Passage provided:
____________

Ambassadors should be used to intensify exchange
of information and increase transparency of the
entire organisation. Notice that isolation is not
always physical. It is possible that a group of people
included into the project belongs to another
hierarchical structure, so been in the same location,
but isolated due management reasons.
3.5 Well-defined Work Procedures
Uncertainties are introducing into the project enough
problems to generate even more having work
procedures’ gaps. Well-defined procedures will
introduce a structure into chaos produced by
unspecified features. Besides they are required to
cope with different issues resolving uncertainties. It
should be specified who is responsible for what and
what are procedures deciding on alternatives.
Notice that having clear rules doesn’t always
mean prohibiting certain activities like late
expansion of the scope. Those just define how it
should be done, who will be paying the extra cost
and how trade-offs are made. The development team
is stressed enough in such projects to not be
responsible neither be blamed for not resolving
uncertainties correctly in time and functional
perspective. It is also important to define how a
feature affected by any uncertainty is skipped from
the release and what should happen with it next.
4 POTENTIAL BENEFITS
In this chapter we would like to review potential
benefits arising when uncertainties are properly
handled by the proposed framework.
The first, but not the only one, is an overall
decrease of time and efforts required to develop the
software as risks connected to uncertainties are
properly managed and handled now.

____________

Dataset excerpts:
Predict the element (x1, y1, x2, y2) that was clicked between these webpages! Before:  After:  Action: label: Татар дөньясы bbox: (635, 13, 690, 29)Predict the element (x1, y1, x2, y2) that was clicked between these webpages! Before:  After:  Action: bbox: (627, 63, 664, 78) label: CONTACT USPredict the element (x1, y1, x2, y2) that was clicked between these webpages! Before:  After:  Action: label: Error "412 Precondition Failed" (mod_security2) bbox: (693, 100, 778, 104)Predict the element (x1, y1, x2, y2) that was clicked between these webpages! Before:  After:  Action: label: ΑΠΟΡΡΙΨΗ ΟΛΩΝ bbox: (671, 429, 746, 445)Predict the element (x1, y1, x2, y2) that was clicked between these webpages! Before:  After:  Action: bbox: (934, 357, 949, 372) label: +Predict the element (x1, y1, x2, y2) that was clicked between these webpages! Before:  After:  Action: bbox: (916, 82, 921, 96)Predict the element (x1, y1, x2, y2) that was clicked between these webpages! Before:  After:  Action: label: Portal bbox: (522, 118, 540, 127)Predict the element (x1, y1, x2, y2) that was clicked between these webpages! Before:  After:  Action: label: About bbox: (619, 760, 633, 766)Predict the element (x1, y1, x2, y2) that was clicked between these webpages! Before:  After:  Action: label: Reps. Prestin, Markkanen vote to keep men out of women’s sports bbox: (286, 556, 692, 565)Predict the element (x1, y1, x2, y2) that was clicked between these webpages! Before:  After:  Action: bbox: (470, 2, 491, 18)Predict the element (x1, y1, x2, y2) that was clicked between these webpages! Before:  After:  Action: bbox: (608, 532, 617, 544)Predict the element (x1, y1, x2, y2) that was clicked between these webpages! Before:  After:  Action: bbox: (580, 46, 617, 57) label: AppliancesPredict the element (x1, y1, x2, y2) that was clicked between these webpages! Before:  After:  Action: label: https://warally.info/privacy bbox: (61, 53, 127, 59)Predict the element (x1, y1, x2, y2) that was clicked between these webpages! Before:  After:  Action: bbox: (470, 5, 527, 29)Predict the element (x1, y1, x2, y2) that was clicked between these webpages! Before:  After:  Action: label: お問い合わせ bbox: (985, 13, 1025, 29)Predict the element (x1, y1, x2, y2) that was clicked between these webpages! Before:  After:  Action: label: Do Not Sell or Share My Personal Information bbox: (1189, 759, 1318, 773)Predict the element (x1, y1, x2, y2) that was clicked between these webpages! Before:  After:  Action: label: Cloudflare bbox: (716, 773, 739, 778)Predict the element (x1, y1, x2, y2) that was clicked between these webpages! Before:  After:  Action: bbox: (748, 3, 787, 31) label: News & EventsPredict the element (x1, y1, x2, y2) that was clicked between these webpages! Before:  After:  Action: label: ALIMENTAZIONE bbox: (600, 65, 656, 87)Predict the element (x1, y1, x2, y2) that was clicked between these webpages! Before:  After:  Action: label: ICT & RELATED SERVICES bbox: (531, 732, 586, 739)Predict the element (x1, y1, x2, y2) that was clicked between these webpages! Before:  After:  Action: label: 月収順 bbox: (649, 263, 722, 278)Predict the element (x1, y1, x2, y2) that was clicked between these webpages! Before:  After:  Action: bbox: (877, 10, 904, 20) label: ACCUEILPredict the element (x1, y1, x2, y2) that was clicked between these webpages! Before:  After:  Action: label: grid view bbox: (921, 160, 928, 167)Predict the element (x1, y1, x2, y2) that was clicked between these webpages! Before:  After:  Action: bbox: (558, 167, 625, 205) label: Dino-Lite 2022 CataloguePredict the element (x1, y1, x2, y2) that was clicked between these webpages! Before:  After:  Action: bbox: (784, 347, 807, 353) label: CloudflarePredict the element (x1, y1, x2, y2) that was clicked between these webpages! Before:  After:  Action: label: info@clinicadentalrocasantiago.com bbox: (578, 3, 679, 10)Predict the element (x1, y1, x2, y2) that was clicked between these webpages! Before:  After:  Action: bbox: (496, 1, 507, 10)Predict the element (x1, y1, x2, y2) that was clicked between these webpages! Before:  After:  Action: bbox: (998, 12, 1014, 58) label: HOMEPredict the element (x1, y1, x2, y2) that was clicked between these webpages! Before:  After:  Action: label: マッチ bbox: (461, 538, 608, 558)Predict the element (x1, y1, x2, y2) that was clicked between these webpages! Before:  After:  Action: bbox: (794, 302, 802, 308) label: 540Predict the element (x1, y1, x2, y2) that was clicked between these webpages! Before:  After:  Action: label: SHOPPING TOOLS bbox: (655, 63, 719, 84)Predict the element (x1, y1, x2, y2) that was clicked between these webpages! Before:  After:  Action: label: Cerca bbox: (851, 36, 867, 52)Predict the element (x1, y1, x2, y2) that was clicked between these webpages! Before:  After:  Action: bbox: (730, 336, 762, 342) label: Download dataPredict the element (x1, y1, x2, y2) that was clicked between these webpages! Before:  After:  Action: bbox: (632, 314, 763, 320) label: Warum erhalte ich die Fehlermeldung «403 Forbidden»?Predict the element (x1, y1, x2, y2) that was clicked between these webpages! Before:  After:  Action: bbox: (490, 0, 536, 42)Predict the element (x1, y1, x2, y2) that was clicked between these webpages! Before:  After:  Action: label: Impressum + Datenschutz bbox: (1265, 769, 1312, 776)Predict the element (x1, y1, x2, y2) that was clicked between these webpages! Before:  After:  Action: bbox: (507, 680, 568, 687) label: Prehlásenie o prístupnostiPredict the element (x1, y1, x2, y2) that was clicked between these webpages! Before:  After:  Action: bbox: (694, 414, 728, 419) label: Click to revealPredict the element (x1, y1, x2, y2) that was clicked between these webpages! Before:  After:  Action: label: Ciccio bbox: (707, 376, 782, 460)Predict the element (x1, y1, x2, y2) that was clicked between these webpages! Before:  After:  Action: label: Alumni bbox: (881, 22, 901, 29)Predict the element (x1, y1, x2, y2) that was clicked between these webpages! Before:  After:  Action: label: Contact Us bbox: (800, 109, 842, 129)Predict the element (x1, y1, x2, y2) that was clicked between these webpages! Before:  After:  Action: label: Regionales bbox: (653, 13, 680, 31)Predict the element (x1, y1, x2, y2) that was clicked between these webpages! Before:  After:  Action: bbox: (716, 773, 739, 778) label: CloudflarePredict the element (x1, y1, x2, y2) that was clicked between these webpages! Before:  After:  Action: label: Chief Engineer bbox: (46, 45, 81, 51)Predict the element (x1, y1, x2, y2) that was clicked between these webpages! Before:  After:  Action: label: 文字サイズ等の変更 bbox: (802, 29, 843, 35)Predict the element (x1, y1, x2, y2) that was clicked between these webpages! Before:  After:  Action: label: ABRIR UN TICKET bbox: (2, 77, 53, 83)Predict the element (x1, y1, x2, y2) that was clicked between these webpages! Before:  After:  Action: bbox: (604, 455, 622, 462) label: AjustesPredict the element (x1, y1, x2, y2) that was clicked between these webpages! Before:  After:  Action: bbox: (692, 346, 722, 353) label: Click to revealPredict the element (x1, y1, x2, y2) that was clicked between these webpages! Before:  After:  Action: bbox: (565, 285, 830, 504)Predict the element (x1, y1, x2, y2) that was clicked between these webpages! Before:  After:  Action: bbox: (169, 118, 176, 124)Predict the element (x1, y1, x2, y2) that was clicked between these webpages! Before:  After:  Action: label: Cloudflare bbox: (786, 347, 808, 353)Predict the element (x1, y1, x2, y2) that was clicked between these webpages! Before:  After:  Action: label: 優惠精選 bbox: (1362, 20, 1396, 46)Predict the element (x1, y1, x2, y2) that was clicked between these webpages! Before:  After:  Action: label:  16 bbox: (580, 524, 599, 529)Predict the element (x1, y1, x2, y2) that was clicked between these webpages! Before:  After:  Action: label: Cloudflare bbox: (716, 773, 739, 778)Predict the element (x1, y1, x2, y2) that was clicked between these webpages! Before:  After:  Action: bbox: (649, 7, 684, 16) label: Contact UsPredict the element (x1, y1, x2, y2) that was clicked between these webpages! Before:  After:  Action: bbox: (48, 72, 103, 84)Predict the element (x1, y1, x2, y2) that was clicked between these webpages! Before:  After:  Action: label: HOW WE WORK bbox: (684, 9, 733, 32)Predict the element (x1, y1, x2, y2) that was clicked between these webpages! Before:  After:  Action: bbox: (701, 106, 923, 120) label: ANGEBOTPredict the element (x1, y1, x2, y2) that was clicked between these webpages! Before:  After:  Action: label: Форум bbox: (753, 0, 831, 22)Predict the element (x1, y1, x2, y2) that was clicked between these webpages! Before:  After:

____________

Task details:
Reproduce the part of the passage on project uncertainties that opens with the words containing "4 POTENTIAL BENEFITS" and closes with "the proposed framework.". The rows aren't needed for any of this.

Answer to the exercise:
4 POTENTIAL BENEFITS
In this chapter we would like to review potential
benefits arising when uncertainties are properly
handled by the proposed framework.